“Innovation: The History of a Category,” B. Godin (2008)

What is innovation? What, indeed, is invention? I am confident that the average economist could not answer these questions. Is invention merely a novel process or idea? A novel process or idea for a given person? A new way of combining real resources like capital and labor? A new process which allows more of something to be created using a given amount of real resources? Does the new process need to be used, or embodied in technology, or is the idea enough?

None of these definitions seem satisfactory. A poem is a “new idea”, but we wouldn’t call it an invention. Novelty for a given person without technological embodiment, as a definition, doesn’t seem to distinguish between diffusion and simple learning. The idea of technology as a Solow residual means that merely using different mixtures of capital and labor to make the same product doesn’t qualify, and further the Solow residual includes things like Bowles-style adaptations to a more cooperative or trusting culture, which we generally don’t think of as innovation. Was Schumpeter correct that invention is a mere act of creativity “without importance to economic analysis”, or does the sequential nature of ideas mean that even non-embodied ideas are economically important?

In an interesting “genealogy of an idea”, Benoit Godin examines the history of how the terms invention and innovation were used in the Western World. The term invention goes back to Cicero, who listed the development of new argumentative concepts as one of the five tools of rhetoric. From the 15th to 19th centuries, invention was used occasionally to mean novel thoughts, but also novel recombinations (as in painting) or simple imitation (such as the patents given to importers in 18th century England).

It is really quite late in the game – well into the twentieth century – that something like “innovation is the invention, embodiment and diffusion of a commercial product” begins to be accepted as a definition. Part of this involves the shift from the individual inventor, the lone genius, to commercial firm R&D, as well as a recognition that simultaneous discovery and ex-post construction of credit meant that the lone genius inventor probably never existed. The terms discovery and invention began to separate. Science policy began to focus much more on the quantifiable, inventions as discoveries embodied in products or countable as patents. The word innovation became identified with an economic sense rather than an artistic sense which it previously possessed.’

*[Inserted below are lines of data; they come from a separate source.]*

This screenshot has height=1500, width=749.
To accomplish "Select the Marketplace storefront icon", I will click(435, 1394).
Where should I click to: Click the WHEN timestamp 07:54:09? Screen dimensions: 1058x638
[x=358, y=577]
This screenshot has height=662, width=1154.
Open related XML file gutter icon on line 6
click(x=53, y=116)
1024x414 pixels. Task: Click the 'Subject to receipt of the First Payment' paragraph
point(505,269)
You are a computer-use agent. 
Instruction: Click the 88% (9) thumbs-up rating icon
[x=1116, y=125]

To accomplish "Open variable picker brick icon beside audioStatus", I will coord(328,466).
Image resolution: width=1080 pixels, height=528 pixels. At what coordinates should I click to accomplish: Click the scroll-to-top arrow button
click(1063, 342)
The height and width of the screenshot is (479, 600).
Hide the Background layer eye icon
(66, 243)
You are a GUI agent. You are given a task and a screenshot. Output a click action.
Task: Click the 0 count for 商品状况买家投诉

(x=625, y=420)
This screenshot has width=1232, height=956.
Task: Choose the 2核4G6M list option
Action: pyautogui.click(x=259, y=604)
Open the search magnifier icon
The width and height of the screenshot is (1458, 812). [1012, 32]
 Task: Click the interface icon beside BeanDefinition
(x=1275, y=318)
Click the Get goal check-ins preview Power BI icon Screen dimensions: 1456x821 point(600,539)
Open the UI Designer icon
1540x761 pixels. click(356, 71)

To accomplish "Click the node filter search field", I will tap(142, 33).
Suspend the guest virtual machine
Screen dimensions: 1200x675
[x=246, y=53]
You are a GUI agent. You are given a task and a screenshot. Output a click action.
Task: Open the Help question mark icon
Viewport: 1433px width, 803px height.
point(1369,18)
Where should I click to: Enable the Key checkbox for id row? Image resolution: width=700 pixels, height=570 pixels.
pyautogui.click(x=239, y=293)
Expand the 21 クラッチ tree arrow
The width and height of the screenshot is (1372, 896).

Even the economic definition that would eventually be adopted is not the only one that could have developed. Schumpeter is often recognized as the father of economic studies of technological change, but his definition of innovation includes many concepts no longer covered by that term. For Schumpeter, innovation was tightly linked to creative destruction, or the dynamic ability of economic change to remake the commercial sphere. The opening of new commercial markets, for example, was an important part of innovation, whereas pure science was not.